I reflect back on my working life sometimes and realize that it is going to take many years of working 32 or 34-hour weeks before I can average out over my career to a 40-hour week. I worked ridiculous hours for the first 12 years of my work life. I have worked two days in a row without sleep, I have worked Sundays, I have worked on planes, I have worked on vacation, I have worked on a laptop in a bar and I have worked while deathly ill. I have worked a lot.
I often wonder if I had turned my efforts towards entrepreneurial channels where I would have ended up. I also wonder if the effort piled into a corporate setting is the same as the effort I would pour into, say, my own consulting firm or being an independent contractor plumber. I suspect that if it is your own business you would expend even more effort on it. At the same time, I never felt in my early working life that there was any need to hold anything back in my ferocious non-stop pace. It did not enrich me except in the critical sense that it brought me where I am today (cushy-but-mindless high-paying consulting gigs). It took some life changes to make me back off my pace. Had I not met Bubelah I probably would be blogging right now from the Frankfurt Wi-Fi zone on my way back from a conference in Kuala Lumpur while nursing a martini to shepherd me through another four-hour layover.
I also wonder if, having stepped off that treadmill, I could ever recover the frenetic pace of my earlier career. Every day Little Buddy is a little more interesting and a little bit tougher to leave behind. I think taking a two-week business trip to Europe, as I used to do, would break my heart right now. I know people do it out of necessity, but I wonder what circumstances make people categorize things as necessities rather than people. If I needed the money to pay for health insurance, OK, I could do it. If I needed it to buy the new Wii, I couldn’t. I would reduce my lifestyle at this point to spend more time at home. I would have to be paid insane amounts of money to start working late hours and taking constant business trips, and insane money for me is really insane – “work two more years then retire” kind of money.
Nonetheless, I do have ideas for starting my own consultancy or online business or charity or small neighborhood coffee shop and on and on. I know that if I started my own consultancy I would be busy all day with client work and all evening/night trying to reach out to potential new customers. A coffee shop would open at 5 am and close at 5 pm. An online business – if it is going to be profitable – is a huge undertaking.
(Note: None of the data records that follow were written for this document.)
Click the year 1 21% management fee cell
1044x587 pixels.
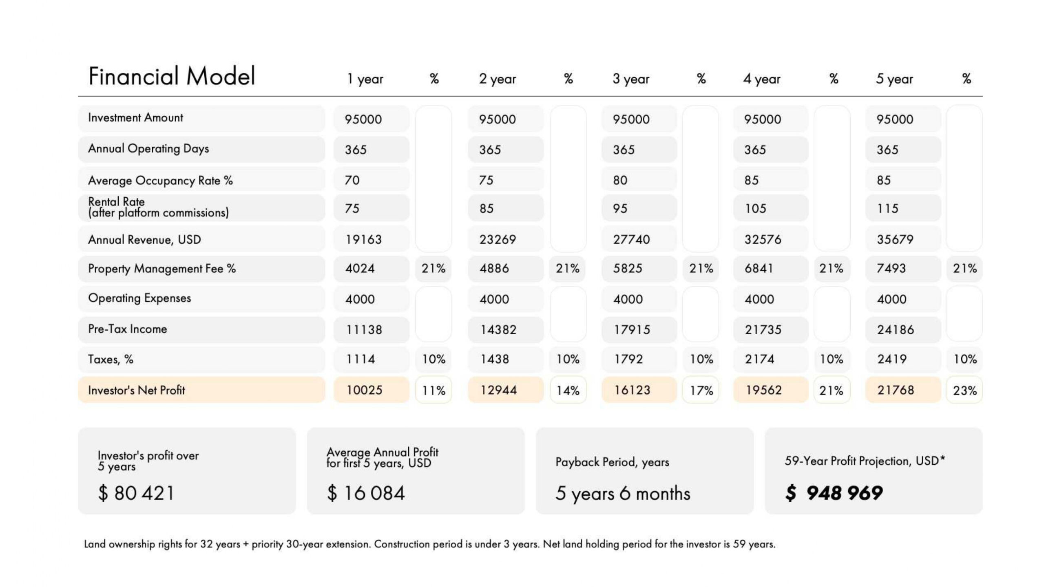coord(433,268)
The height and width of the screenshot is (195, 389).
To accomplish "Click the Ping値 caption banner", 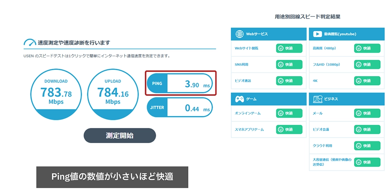I will click(112, 177).
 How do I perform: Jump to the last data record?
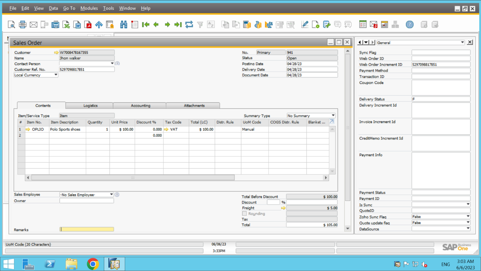point(178,24)
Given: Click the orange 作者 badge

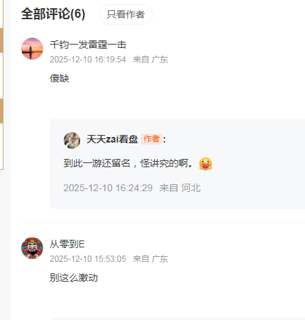Looking at the screenshot, I should (x=151, y=139).
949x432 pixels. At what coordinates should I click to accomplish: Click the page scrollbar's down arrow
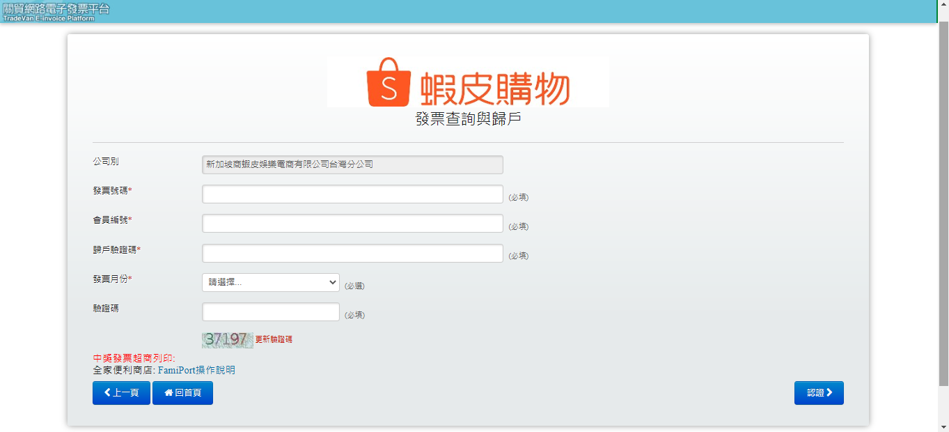click(943, 426)
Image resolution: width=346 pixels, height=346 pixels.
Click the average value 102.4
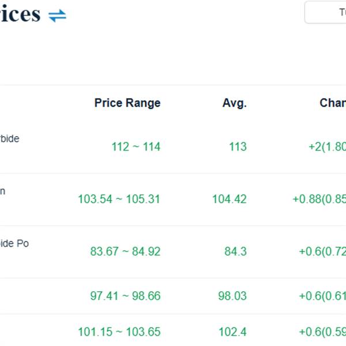tap(232, 332)
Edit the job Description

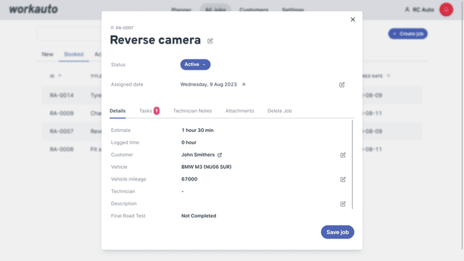click(x=343, y=204)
A charity would involve long hours for little return. So the question I ask myself is “would this be fulfilling?”
I think the answer is yes. I don’t want to take long trips now because I would miss my wife and son, but a deeper reason is that I simply don’t care at all about “taking one for the team” for my clients. I suspect if I worked in a more entrepreneurial environment I would be more passionate about the work, so even if it meant long hours I would ultimately be happier and more fulfilled and that would make the time spent with my family even better. It might mean long hours in the near future but maybe – just maybe – it would mean a better future for all of us.
As pointed out elsewhere, the perfect moment to do this is not going to be announced by people yelling, “Surprise, this is it!” When I was 25, I would have sneered at the idea that there was a higher purpose than working insane hours in exchange for business-class tickets and luxury hotels and company-paid junkets to Budapest. I know now that I was wrong – the goal is independence to live your life as you choose, free from the tyranny of a paycheck.
I do still believe that moment will come when I will cast my status as an employee aside, and that is the first big step. And who knows? Maybe there will be fireworks.